Habitué aux pas de côté, toujours hostile à l’idée de se répéter, André 3000 a toutefois eu besoin de renouer ici avec un esprit de communauté, celui qui imprégnait autrefois les productions d’OutKast, concoctées au sein de la Dungeon Family – auquel rend hommage le dernier morceau, Dreams Once Buried Beneath the Dungeon Floor Slowly Sprout Into Undying Gardens. Pour New Blue Sun, il a donc s’agit – une nouvelle fois – de faire confiance à d’autres mélodistes, d’accepter de sauter dans l’inconnu (tout en se rassurant auprès de gars comme Frank Ocean et Tyler, The Creator, à qui il a fait écouter les premiers enregistrements), de confronter sa pratique musicale à d’autres artistes, relativement chevronnés, tels le percussionniste Carlos Niño, l’ancien claviériste d’Alice Coltrane (Surya Botofasina) et le multi-instrumentiste Nate Mercereau.
L’album d’un hypersensible
À Los Angeles, où ont été enregistrées ces 87 minutes sublimes, aussi sensibles que son auteur, on imagine ainsi les quatre compères s’être réunis dans une sorte de lieu mystique, propice à la conception de ces mélodies expressionnistes, flâneuses, aussi spirituelles que l’étaient finalement celles des grands (free)jazzmen.

__ÉNONCÉ A__: Selon l'extrait sur New Blue Sun, dans quelle ville l'album a-t-il été enregistré ?
__ÉNONCÉ B__: Dressez la liste des musiciens que l'extrait sur New Blue Sun cite comme artistes chevronnés auxquels André 3000 a confronté sa pratique musicale.
__ÉNONCÉ C__: Poursuivez l'extrait sur New Blue Sun à partir de sa dernière phrase.

__DONNÉES FOURNIES__:
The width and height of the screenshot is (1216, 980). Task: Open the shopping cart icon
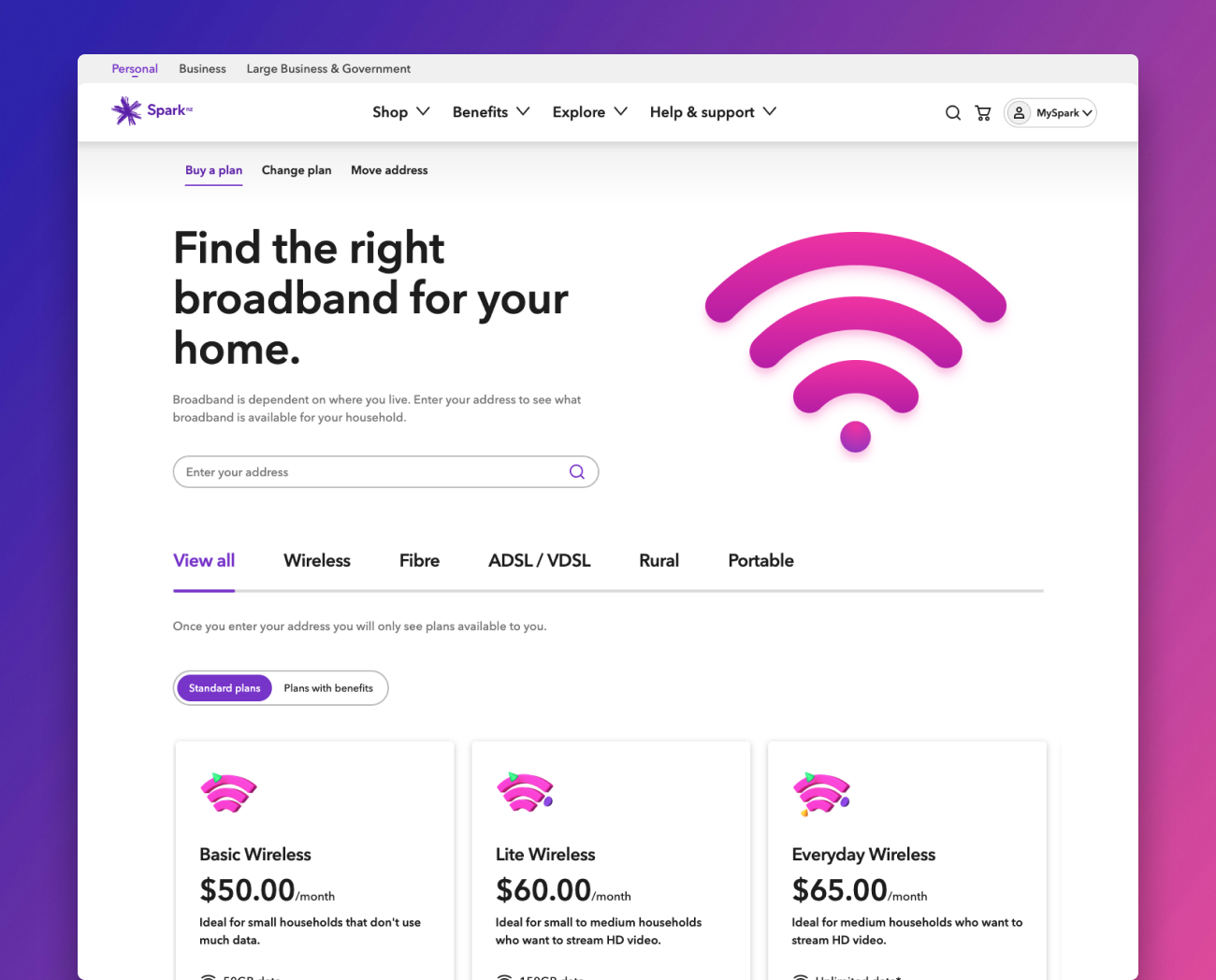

__RÉSULTAT A__: À Los Angeles.

__RÉSULTAT B__:
- Carlos Niño, percussionniste
- Surya Botofasina, ancien claviériste d'Alice Coltrane
- Nate Mercereau, multi-instrumentiste

__RÉSULTAT C__:
Contrairement à ce que l’on pourrait penser, New Blue Sun ne cherche donc en aucun cas à plaire à des petit·es professeur·es en musicologie ou à des critiques un peu snobs, mais bien à celles et ceux qui, en quête de sérénité ou non, privilégieront toujours de nouvelles expériences sonores, qui prennent la forme ici d’une musique relativement lente, presque errante, traversée çà et là par différentes textures (héritées de la noise, du minimalisme, de Brian Eno), mais toujours incroyablement stimulante.
New Blue Sun (Epic Records/Sony). Sorti le 17 novembre.